__Work request__. Each of the lines below must be written out exactly as shown.

__Excerpted records__.
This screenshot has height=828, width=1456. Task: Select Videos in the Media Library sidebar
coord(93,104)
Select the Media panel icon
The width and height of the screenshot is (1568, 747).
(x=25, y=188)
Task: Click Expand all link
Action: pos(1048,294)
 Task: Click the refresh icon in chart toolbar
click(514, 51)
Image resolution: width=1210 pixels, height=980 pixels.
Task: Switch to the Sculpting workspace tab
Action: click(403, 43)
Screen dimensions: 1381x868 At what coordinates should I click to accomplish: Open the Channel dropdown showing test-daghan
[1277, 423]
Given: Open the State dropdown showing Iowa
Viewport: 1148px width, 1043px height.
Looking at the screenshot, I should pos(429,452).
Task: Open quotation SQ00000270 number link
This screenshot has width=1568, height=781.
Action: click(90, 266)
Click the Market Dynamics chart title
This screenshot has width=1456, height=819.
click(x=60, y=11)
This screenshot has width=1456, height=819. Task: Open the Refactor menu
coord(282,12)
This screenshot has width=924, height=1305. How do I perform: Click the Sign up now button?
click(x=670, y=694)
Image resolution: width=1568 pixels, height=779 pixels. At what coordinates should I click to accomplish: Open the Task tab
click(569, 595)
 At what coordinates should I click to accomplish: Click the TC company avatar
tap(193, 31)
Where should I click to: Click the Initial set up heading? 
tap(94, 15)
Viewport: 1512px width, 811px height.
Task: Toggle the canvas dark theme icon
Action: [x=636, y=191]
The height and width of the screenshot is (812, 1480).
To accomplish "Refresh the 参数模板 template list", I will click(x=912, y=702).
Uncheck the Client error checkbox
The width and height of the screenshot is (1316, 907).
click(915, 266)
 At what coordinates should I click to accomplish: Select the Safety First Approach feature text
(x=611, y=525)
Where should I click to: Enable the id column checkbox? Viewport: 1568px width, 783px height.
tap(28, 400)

__Output__.
This screenshot has height=828, width=1456. Task: Select Videos in the Media Library sidebar
coord(93,104)
Select the Media panel icon
The width and height of the screenshot is (1568, 747).
(x=25, y=188)
Task: Click Expand all link
Action: pos(1048,294)
 Task: Click the refresh icon in chart toolbar
click(514, 51)
Image resolution: width=1210 pixels, height=980 pixels.
Task: Switch to the Sculpting workspace tab
Action: click(403, 43)
Screen dimensions: 1381x868 At what coordinates should I click to accomplish: Open the Channel dropdown showing test-daghan
[1277, 423]
Given: Open the State dropdown showing Iowa
Viewport: 1148px width, 1043px height.
Looking at the screenshot, I should pos(429,452).
Task: Open quotation SQ00000270 number link
This screenshot has width=1568, height=781.
Action: click(90, 266)
Click the Market Dynamics chart title
This screenshot has width=1456, height=819.
click(x=60, y=11)
This screenshot has width=1456, height=819. Task: Open the Refactor menu
coord(282,12)
This screenshot has width=924, height=1305. How do I perform: Click the Sign up now button?
click(x=670, y=694)
Image resolution: width=1568 pixels, height=779 pixels. At what coordinates should I click to accomplish: Open the Task tab
click(569, 595)
 At what coordinates should I click to accomplish: Click the TC company avatar
tap(193, 31)
Where should I click to: Click the Initial set up heading? 
tap(94, 15)
Viewport: 1512px width, 811px height.
Task: Toggle the canvas dark theme icon
Action: [x=636, y=191]
The height and width of the screenshot is (812, 1480).
To accomplish "Refresh the 参数模板 template list", I will click(x=912, y=702).
Uncheck the Client error checkbox
The width and height of the screenshot is (1316, 907).
click(915, 266)
 At what coordinates should I click to accomplish: Select the Safety First Approach feature text
(x=611, y=525)
Where should I click to: Enable the id column checkbox? Viewport: 1568px width, 783px height.
tap(28, 400)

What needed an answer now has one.